[What to produce]:
Go through the data below. Pull out every line that has the word "Click".

+ + +

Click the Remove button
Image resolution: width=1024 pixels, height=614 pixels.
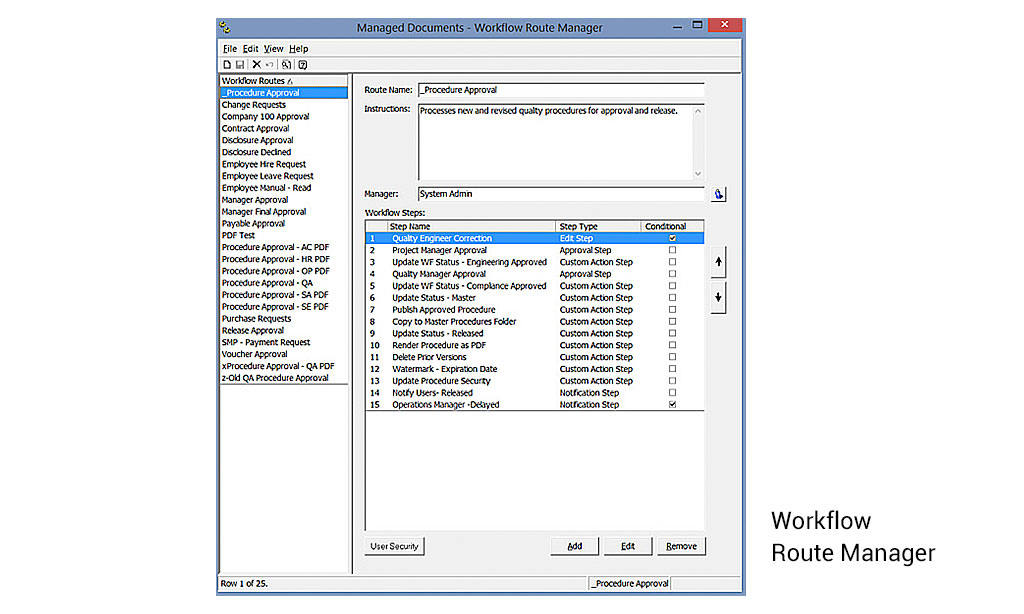(681, 546)
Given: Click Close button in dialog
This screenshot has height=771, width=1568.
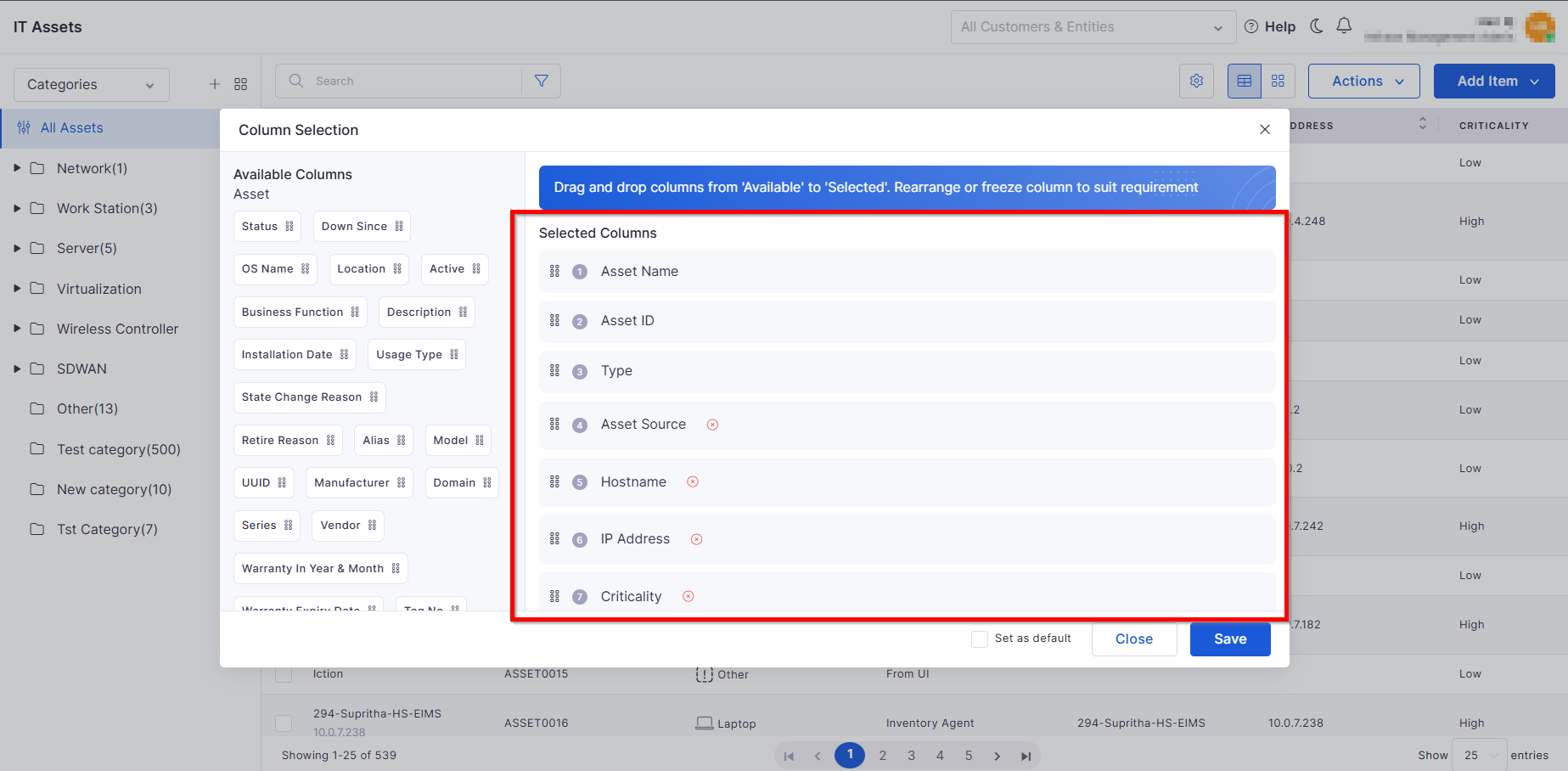Looking at the screenshot, I should [x=1134, y=639].
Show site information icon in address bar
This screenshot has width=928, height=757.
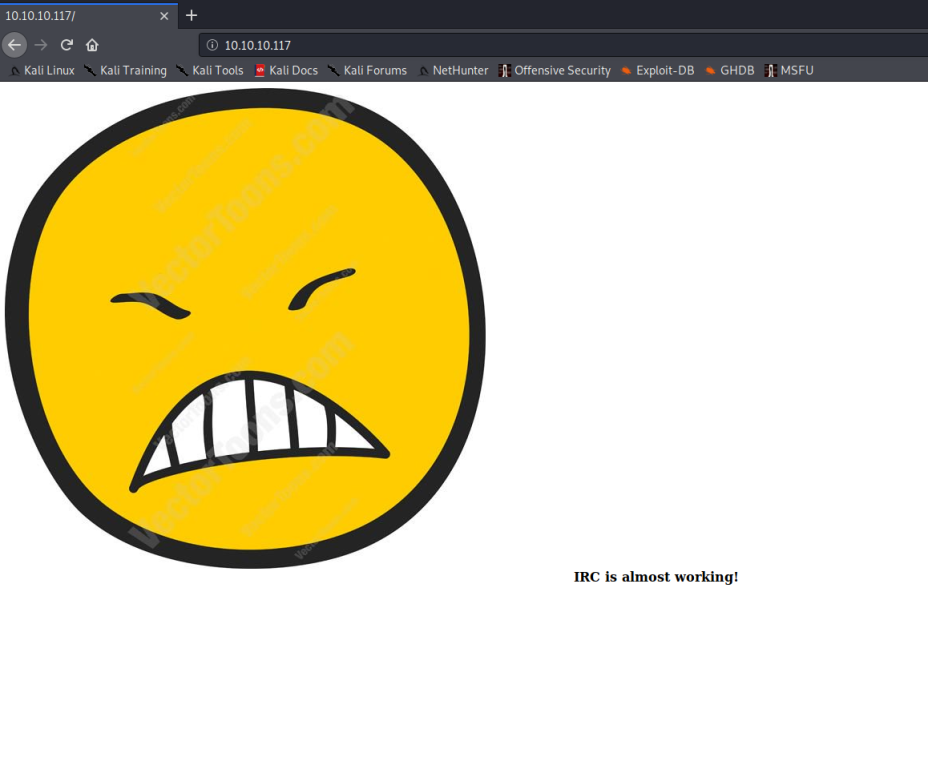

+ + +

[Task response]:
Click the Remove button
Given: Click Close button in dialog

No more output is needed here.